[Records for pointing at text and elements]
--- BEGIN ---
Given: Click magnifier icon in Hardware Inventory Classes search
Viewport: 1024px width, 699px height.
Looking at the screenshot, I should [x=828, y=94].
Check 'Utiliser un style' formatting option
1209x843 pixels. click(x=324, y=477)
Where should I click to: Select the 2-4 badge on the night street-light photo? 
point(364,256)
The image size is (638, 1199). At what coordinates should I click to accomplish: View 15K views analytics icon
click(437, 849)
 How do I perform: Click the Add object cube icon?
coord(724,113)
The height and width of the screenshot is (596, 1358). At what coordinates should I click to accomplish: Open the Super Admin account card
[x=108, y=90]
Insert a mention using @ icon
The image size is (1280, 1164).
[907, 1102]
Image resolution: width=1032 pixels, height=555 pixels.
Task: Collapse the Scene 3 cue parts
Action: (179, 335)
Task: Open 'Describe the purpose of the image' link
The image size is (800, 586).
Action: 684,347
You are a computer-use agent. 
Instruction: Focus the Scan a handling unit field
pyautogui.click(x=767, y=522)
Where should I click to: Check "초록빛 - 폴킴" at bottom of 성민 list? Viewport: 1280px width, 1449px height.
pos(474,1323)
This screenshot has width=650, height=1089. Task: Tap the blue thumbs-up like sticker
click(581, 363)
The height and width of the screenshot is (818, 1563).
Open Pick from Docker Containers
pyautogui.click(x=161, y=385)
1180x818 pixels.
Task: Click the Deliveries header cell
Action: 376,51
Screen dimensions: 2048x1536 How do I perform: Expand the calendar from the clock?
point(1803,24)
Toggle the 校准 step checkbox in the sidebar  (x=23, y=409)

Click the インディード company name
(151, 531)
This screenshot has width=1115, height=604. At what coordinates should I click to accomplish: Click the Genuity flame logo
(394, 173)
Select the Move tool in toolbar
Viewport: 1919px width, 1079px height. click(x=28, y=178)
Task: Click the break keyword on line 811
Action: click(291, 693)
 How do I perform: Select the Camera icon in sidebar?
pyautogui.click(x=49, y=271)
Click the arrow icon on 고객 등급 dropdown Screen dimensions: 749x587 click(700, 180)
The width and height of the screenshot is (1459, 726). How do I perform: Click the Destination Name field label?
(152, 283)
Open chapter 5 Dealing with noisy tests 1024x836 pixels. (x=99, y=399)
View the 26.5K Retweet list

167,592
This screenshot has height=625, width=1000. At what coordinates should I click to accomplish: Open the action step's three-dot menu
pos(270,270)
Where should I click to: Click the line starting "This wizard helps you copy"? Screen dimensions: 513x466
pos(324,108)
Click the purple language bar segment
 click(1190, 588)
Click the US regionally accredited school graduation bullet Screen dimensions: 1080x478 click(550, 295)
--- END ---
Please convert every line of the records above into a JSON list of strings, one string per line, with blank lines omitted.

> _FINAL ANSWER_
[
  "Given: Click magnifier icon in Hardware Inventory Classes search",
  "Viewport: 1024px width, 699px height.",
  "Looking at the screenshot, I should [x=828, y=94].",
  "Check 'Utiliser un style' formatting option",
  "1209x843 pixels. click(x=324, y=477)",
  "Where should I click to: Select the 2-4 badge on the night street-light photo? ",
  "point(364,256)",
  "The image size is (638, 1199). At what coordinates should I click to accomplish: View 15K views analytics icon",
  "click(437, 849)",
  " How do I perform: Click the Add object cube icon?",
  "coord(724,113)",
  "The height and width of the screenshot is (596, 1358). At what coordinates should I click to accomplish: Open the Super Admin account card",
  "[x=108, y=90]",
  "Insert a mention using @ icon",
  "The image size is (1280, 1164).",
  "[907, 1102]",
  "Image resolution: width=1032 pixels, height=555 pixels.",
  "Task: Collapse the Scene 3 cue parts",
  "Action: (179, 335)",
  "Task: Open 'Describe the purpose of the image' link",
  "The image size is (800, 586).",
  "Action: 684,347",
  "You are a computer-use agent. ",
  "Instruction: Focus the Scan a handling unit field",
  "pyautogui.click(x=767, y=522)",
  "Where should I click to: Check \"초록빛 - 폴킴\" at bottom of 성민 list? Viewport: 1280px width, 1449px height.",
  "pos(474,1323)",
  "This screenshot has width=650, height=1089. Task: Tap the blue thumbs-up like sticker",
  "click(581, 363)",
  "The height and width of the screenshot is (818, 1563).",
  "Open Pick from Docker Containers",
  "pyautogui.click(x=161, y=385)",
  "1180x818 pixels.",
  "Task: Click the Deliveries header cell",
  "Action: 376,51",
  "Screen dimensions: 2048x1536 How do I perform: Expand the calendar from the clock?",
  "point(1803,24)",
  "Toggle the 校准 step checkbox in the sidebar  (x=23, y=409)",
  "Click the インディード company name",
  "(151, 531)",
  "This screenshot has width=1115, height=604. At what coordinates should I click to accomplish: Click the Genuity flame logo",
  "(394, 173)",
  "Select the Move tool in toolbar",
  "Viewport: 1919px width, 1079px height. click(x=28, y=178)",
  "Task: Click the break keyword on line 811",
  "Action: click(291, 693)",
  " How do I perform: Select the Camera icon in sidebar?",
  "pyautogui.click(x=49, y=271)",
  "Click the arrow icon on 고객 등급 dropdown Screen dimensions: 749x587 click(700, 180)",
  "The width and height of the screenshot is (1459, 726). How do I perform: Click the Destination Name field label?",
  "(152, 283)",
  "Open chapter 5 Dealing with noisy tests 1024x836 pixels. (x=99, y=399)",
  "View the 26.5K Retweet list",
  "167,592",
  "This screenshot has height=625, width=1000. At what coordinates should I click to accomplish: Open the action step's three-dot menu",
  "pos(270,270)",
  "Where should I click to: Click the line starting \"This wizard helps you copy\"? Screen dimensions: 513x466",
  "pos(324,108)",
  "Click the purple language bar segment",
  " click(1190, 588)",
  "Click the US regionally accredited school graduation bullet Screen dimensions: 1080x478 click(550, 295)"
]